En alguna ocasión leí un artículo en “Ya” de un militar que escribía con pseudónimo, durante el tiempo de Franco, que circunscribía la acción de las Fuerzas Armadas exclusivamente a la defensa del territorio nacional de ataques extranjeros. Alguien le contestó -desde el prisma de aquel régimen- que ese argumento era hasta inmoral, ya que entonces el alzamiento del 18 de Julio no tenía justificación. Es decir, Gutiérrez Mellado hoy, que se sublevó contra un Gobierno, en teoría legítimamente constituido entonces, tendría que haber replicado seguramente con argumentación contundente. Pero ¿lo haría ahora?
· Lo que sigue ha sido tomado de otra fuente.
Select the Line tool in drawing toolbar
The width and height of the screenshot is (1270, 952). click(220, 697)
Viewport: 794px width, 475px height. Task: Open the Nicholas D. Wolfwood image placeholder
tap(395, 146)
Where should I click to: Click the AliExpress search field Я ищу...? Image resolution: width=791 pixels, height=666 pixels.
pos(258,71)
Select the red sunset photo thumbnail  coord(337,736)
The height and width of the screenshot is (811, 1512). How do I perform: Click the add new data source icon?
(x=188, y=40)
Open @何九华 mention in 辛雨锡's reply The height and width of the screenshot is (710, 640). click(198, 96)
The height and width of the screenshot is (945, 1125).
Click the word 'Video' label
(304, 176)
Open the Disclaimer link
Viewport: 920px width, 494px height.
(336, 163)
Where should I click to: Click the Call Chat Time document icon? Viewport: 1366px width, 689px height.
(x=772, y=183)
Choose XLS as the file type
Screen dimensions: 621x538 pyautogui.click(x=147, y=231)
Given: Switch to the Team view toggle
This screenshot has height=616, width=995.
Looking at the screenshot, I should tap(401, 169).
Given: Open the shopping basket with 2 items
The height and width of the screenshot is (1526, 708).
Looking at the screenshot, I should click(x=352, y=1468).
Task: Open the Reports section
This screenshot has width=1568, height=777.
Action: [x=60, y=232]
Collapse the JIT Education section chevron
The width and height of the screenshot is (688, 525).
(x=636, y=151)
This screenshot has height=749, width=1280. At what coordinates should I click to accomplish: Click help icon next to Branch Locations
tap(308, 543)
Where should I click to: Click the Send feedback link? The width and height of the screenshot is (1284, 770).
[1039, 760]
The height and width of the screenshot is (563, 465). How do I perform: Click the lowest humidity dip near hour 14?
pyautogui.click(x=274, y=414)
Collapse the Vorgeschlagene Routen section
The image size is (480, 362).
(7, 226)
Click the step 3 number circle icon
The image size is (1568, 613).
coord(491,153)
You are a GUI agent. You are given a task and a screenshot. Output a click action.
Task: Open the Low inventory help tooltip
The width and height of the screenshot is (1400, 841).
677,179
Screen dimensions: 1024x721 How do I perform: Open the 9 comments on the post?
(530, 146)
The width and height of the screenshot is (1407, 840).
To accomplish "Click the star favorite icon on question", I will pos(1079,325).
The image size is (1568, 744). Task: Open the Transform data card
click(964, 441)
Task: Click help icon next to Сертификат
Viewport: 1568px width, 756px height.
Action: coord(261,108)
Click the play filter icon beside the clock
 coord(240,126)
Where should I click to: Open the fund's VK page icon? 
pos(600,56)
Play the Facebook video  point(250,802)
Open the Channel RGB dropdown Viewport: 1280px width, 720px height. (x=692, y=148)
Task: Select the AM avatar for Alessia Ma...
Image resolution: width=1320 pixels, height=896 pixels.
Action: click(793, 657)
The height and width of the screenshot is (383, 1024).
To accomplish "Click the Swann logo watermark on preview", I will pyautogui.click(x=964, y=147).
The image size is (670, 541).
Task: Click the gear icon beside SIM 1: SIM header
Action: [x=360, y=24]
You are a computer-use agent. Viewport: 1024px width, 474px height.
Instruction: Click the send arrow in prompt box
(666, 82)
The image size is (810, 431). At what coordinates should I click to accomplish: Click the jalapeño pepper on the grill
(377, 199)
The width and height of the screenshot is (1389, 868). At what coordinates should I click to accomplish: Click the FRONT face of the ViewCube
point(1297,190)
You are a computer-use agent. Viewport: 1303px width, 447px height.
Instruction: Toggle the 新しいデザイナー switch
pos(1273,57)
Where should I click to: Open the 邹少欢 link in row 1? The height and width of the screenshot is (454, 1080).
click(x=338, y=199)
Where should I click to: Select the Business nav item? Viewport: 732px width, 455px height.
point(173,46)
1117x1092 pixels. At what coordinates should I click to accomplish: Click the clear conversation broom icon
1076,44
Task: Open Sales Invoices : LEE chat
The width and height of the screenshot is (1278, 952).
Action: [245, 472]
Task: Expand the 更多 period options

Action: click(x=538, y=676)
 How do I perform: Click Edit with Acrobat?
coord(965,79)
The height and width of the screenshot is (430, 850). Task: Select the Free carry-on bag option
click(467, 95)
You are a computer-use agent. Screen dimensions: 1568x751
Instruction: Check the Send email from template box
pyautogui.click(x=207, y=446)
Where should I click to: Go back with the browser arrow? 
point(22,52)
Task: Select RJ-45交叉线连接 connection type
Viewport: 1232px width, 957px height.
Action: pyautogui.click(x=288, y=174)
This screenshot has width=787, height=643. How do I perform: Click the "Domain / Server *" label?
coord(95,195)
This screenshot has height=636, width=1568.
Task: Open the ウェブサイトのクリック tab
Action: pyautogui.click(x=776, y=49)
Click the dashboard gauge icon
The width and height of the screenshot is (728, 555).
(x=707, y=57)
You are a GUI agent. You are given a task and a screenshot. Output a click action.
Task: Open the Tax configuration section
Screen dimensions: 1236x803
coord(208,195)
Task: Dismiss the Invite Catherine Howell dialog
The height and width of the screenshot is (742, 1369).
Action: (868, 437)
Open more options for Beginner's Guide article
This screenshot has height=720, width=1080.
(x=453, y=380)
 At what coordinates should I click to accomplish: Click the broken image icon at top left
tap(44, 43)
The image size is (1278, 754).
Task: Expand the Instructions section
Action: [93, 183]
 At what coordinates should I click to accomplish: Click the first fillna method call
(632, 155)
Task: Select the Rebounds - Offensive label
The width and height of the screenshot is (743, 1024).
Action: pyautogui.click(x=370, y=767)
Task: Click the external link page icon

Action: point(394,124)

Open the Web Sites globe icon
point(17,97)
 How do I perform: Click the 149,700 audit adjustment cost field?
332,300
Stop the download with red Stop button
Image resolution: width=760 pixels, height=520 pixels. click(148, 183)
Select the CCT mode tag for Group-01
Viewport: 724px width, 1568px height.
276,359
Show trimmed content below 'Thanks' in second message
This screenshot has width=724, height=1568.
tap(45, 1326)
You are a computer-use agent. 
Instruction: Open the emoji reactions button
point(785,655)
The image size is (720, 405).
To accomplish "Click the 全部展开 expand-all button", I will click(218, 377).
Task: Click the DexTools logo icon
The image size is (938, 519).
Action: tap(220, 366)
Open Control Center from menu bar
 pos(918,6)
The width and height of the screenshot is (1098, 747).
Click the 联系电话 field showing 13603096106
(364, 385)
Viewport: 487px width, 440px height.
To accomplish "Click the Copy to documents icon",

Tan sumido en la humildad que…
Y es que en un gabinete de hombres civiles (UCD), marcados todos ellos -o la mayoría- con el signo de la infidelidad, hace muy mal papel un representante de las filas castrenses. La sangre del general de brigada Sánchez Ramos-Izquierdo, más la del teniente coronel Pérez Rodríguez, puede que sea el comienzo (1978) del calvario del Ejército español, como antes lo fue -y lo está siendo-de la Guardia Civil o de la Policía Armada. O tal vez el tributo al silencio que casi ordenaba con voz de mando el vicepresidente del Gobierno. Si parase ahí, aún con todo su dolor, no estaría mal. Pero ¿si no?...
El Ejército español ha estado tan sumido en la humildad del silencio -con reparos- ante más de cien asesinatos alevosos, ante la legalización del comunismo -con excepciones-, ante el ataque despiadado de tantos medios de comunicación -con la actividad febril de los auditores-, ante el aplauso de la amnistía por manos castrenses -por obediencia-, y ante la lealtad al Rey, comandante supremo, que no se merecía la puñalada brutal que el terrorismo le ha asestado esta semana pasada. Ha sido mucho aguantar, mucho silencio. Hasta soportar que un cura agitador denominase “hojas verduleras” a la laureada ganada por Navarra con la sangre de más de cinco mil de sus hijos. Y la mayoría no profesionales de las armas.
Quiera Dios que siempre quede una voz, aunque no sea castrense, para llevar la palabra al último rincón en solicitud, al menos, de una oración por el alma de los militares que caen de uniforme y que han servido honradamente a su Patria.
El pueblo está con ellos, sin necesidad de que el Ejército, como pretenden algunos, sea popular.